Short exercise = Rewrite the stretch of entries from the line containing "Click the Heading label" through the line containing "Action: pos(532,382)", changing "Viewport" to "Display" and leaving everything else as it is.

Data extract =
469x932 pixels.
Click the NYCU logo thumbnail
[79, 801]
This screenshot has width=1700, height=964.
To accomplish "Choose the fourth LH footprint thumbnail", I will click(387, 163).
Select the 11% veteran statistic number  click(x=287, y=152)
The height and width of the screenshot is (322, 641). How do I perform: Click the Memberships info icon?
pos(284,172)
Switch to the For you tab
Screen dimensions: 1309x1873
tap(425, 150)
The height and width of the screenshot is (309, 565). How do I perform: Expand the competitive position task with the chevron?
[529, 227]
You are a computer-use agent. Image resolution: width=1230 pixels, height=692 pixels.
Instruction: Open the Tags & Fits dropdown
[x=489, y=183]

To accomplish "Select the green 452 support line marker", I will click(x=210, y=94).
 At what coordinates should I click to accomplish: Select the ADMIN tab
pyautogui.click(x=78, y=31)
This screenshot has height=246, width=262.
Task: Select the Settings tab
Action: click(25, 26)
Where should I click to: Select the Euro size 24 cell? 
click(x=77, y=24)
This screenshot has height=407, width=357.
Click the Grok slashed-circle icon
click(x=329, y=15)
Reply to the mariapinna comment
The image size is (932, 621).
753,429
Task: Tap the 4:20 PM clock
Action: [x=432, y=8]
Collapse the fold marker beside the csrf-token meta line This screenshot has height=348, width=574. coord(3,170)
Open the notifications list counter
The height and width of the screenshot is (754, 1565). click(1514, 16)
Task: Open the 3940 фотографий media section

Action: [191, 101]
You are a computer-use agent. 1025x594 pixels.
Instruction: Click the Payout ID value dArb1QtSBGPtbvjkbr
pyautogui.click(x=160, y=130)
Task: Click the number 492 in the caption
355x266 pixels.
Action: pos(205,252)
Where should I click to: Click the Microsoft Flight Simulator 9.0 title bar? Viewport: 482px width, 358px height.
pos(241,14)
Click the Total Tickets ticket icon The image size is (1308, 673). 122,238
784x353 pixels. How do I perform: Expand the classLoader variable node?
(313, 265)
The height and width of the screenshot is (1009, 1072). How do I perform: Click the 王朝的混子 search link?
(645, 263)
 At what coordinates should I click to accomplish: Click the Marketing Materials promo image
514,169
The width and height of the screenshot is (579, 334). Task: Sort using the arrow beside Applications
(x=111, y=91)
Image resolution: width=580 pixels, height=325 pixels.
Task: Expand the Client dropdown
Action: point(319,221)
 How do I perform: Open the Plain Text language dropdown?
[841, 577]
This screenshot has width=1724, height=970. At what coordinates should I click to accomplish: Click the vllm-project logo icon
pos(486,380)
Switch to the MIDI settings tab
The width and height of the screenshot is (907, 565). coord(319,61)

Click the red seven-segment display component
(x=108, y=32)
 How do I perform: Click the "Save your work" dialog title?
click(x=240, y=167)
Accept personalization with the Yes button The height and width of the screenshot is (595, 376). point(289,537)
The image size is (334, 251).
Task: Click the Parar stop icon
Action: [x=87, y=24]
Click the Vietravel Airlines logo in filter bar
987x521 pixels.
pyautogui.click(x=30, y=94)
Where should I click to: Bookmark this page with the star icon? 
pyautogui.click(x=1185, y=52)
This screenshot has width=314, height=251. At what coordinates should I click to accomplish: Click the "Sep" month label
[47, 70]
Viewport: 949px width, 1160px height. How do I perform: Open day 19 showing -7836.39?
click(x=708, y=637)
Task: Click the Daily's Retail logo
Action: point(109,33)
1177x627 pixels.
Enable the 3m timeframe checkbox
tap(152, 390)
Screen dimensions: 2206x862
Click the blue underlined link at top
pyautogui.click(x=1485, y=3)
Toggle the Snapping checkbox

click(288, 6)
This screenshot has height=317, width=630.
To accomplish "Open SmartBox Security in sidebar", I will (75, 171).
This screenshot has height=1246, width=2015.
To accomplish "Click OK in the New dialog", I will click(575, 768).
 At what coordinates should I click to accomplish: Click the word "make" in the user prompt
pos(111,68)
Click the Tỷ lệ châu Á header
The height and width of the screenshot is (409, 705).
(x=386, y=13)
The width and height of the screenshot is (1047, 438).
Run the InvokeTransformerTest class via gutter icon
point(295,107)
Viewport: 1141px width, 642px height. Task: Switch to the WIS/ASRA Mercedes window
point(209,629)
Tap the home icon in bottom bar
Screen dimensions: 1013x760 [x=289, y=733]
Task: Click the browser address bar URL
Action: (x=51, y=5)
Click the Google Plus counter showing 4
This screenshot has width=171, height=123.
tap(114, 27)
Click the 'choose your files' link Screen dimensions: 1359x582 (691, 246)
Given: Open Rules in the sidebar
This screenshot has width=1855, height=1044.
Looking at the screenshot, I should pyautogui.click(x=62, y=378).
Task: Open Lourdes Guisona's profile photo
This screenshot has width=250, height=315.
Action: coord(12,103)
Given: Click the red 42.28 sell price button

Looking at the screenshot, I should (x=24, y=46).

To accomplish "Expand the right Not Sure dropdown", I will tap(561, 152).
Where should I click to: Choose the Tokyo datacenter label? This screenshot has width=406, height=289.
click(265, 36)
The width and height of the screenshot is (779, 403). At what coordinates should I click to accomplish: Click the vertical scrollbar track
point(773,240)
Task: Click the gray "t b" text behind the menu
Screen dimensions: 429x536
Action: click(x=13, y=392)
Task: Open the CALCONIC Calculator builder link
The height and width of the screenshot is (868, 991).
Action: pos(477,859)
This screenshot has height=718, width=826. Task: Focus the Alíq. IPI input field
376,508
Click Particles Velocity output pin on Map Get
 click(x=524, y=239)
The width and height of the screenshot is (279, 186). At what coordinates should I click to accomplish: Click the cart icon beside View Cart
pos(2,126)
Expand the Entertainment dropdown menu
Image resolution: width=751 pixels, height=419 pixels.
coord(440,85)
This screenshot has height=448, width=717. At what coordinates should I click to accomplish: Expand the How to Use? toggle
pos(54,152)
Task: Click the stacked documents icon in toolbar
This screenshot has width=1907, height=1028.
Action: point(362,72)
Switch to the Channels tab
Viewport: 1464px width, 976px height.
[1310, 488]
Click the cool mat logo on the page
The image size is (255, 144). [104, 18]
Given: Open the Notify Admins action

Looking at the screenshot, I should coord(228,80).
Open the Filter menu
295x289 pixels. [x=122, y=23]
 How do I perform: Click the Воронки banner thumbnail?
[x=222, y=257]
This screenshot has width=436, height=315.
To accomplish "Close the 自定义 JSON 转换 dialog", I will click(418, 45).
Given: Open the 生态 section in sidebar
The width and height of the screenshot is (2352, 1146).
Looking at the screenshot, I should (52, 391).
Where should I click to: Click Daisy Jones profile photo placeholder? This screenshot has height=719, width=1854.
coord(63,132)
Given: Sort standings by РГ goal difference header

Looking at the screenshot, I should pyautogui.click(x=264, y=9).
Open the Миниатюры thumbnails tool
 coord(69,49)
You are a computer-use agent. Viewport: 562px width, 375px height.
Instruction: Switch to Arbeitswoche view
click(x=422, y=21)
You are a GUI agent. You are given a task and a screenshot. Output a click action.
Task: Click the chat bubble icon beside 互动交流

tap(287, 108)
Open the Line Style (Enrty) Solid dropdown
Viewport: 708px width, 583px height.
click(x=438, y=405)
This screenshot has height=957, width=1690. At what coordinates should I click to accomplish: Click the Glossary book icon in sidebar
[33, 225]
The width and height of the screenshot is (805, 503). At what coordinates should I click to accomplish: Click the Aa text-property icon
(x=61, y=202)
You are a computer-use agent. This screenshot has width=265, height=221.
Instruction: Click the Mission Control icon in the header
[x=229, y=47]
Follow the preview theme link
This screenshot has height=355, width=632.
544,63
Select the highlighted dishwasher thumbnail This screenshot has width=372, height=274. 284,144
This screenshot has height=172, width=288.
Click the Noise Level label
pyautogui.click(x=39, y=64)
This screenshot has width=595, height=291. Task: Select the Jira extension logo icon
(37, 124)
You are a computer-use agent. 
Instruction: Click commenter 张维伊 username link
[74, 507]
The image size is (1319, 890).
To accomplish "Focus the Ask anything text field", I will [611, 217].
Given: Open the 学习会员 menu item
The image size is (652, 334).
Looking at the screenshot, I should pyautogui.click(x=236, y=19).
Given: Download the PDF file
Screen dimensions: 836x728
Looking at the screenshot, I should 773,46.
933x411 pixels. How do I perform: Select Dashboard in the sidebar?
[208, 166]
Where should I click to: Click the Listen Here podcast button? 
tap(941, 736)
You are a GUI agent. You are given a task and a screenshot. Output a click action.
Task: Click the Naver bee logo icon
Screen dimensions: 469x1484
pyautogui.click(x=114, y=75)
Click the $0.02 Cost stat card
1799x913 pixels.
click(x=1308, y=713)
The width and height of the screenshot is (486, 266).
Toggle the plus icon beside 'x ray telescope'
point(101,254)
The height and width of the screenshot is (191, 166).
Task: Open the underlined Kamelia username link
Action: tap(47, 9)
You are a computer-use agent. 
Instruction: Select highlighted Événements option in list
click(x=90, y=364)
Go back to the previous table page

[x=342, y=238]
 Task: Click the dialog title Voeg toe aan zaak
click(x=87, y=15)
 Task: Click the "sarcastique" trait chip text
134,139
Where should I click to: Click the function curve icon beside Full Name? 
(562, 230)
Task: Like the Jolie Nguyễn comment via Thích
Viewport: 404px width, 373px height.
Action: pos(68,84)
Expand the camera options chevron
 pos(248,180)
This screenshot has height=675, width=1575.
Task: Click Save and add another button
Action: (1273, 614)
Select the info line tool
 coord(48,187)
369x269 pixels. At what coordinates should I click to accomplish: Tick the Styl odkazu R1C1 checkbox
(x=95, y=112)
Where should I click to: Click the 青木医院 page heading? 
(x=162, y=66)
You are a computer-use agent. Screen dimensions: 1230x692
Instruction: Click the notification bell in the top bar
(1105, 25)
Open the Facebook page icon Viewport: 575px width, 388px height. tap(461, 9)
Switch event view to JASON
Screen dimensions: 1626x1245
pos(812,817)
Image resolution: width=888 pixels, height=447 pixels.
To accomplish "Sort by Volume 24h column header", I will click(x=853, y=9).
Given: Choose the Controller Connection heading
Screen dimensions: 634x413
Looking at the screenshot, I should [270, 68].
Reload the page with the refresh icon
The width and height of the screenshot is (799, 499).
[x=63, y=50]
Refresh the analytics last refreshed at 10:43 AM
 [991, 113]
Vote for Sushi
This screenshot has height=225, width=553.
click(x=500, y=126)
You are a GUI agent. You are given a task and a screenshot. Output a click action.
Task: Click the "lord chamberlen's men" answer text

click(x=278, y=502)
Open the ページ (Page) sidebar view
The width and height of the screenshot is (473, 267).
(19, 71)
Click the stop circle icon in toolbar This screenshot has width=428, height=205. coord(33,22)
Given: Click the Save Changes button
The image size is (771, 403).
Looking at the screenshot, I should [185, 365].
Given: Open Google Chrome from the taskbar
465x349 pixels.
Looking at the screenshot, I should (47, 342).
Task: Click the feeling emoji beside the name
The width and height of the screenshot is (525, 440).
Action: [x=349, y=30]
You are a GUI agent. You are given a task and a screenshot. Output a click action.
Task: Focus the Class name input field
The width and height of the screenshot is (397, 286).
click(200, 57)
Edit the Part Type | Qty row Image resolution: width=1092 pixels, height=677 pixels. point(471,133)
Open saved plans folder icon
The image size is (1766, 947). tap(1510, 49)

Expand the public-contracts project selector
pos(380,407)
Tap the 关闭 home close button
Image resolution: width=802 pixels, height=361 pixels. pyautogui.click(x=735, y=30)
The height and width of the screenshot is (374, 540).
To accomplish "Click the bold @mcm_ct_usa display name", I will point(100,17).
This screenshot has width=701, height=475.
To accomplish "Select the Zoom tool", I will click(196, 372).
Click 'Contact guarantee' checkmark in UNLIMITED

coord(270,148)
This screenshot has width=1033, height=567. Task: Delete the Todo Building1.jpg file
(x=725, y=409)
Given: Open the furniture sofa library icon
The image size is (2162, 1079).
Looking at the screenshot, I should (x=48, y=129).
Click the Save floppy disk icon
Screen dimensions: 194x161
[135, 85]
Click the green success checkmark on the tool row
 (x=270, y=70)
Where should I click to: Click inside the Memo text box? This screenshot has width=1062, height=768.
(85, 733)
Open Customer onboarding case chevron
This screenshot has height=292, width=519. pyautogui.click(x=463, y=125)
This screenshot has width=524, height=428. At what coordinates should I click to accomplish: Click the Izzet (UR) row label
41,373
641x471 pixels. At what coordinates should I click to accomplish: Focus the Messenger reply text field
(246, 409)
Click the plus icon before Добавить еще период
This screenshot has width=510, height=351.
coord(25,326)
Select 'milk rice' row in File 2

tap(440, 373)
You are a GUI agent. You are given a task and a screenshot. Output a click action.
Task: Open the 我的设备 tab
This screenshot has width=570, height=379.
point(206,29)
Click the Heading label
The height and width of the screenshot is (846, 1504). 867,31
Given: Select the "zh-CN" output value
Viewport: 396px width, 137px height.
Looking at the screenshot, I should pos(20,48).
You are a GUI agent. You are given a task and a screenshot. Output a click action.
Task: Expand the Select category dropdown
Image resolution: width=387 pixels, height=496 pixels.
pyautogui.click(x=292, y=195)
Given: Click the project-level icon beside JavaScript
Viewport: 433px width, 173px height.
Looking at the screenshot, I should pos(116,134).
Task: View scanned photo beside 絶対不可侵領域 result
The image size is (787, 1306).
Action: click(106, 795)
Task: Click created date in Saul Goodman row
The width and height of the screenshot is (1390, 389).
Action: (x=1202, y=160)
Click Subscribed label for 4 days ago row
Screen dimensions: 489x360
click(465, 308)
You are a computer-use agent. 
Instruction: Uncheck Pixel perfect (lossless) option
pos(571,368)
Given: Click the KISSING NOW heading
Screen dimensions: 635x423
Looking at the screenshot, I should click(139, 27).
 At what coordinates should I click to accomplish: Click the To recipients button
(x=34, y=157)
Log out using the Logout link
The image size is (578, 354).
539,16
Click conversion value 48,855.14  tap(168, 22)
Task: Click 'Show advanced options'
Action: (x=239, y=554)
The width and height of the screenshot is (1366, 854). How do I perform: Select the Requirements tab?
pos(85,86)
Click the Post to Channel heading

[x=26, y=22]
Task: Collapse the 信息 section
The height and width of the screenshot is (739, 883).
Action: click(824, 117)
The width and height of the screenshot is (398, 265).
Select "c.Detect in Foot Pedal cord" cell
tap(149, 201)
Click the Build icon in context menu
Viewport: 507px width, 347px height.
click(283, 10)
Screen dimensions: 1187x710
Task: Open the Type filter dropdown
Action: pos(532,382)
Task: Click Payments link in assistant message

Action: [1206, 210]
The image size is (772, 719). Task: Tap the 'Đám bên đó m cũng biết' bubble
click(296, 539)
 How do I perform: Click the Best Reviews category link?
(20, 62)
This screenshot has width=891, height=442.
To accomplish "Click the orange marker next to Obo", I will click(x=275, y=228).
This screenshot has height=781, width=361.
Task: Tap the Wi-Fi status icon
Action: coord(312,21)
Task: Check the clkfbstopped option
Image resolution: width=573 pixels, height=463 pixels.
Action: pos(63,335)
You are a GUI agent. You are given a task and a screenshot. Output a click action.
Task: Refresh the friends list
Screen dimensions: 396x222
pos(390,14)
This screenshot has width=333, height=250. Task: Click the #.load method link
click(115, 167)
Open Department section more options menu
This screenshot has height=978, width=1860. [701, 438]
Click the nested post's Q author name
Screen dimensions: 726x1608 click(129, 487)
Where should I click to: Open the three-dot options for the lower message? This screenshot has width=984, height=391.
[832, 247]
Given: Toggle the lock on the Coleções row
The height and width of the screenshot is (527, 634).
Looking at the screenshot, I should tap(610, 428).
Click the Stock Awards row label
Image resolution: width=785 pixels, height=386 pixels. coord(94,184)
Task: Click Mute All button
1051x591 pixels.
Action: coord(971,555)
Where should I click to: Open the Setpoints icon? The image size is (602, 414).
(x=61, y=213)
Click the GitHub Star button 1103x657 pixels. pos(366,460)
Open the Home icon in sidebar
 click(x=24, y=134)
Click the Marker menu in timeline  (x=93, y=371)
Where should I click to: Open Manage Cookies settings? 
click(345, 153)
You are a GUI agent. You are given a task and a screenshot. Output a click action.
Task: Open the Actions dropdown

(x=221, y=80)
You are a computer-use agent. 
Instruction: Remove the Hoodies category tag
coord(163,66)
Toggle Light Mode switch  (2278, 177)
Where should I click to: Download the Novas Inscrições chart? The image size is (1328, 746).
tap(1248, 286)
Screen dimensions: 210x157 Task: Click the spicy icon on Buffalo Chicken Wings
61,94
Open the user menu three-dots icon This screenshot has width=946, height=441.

Response =
Click the Heading label
The height and width of the screenshot is (846, 1504). 867,31
Given: Select the "zh-CN" output value
Display: 396px width, 137px height.
Looking at the screenshot, I should pos(20,48).
You are a GUI agent. You are given a task and a screenshot. Output a click action.
Task: Expand the Select category dropdown
Image resolution: width=387 pixels, height=496 pixels.
pyautogui.click(x=292, y=195)
Given: Click the project-level icon beside JavaScript
Display: 433px width, 173px height.
Looking at the screenshot, I should pos(116,134).
Task: View scanned photo beside 絶対不可侵領域 result
The image size is (787, 1306).
Action: click(106, 795)
Task: Click created date in Saul Goodman row
The width and height of the screenshot is (1390, 389).
Action: (x=1202, y=160)
Click Subscribed label for 4 days ago row
Screen dimensions: 489x360
click(465, 308)
You are a computer-use agent. 
Instruction: Uncheck Pixel perfect (lossless) option
pos(571,368)
Given: Click the KISSING NOW heading
Screen dimensions: 635x423
Looking at the screenshot, I should click(139, 27).
 At what coordinates should I click to accomplish: Click the To recipients button
(x=34, y=157)
Log out using the Logout link
The image size is (578, 354).
539,16
Click conversion value 48,855.14  tap(168, 22)
Task: Click 'Show advanced options'
Action: (x=239, y=554)
The width and height of the screenshot is (1366, 854). How do I perform: Select the Requirements tab?
pos(85,86)
Click the Post to Channel heading

[x=26, y=22]
Task: Collapse the 信息 section
The height and width of the screenshot is (739, 883).
Action: click(824, 117)
The width and height of the screenshot is (398, 265).
Select "c.Detect in Foot Pedal cord" cell
tap(149, 201)
Click the Build icon in context menu
Display: 507px width, 347px height.
click(283, 10)
Screen dimensions: 1187x710
Task: Open the Type filter dropdown
Action: pos(532,382)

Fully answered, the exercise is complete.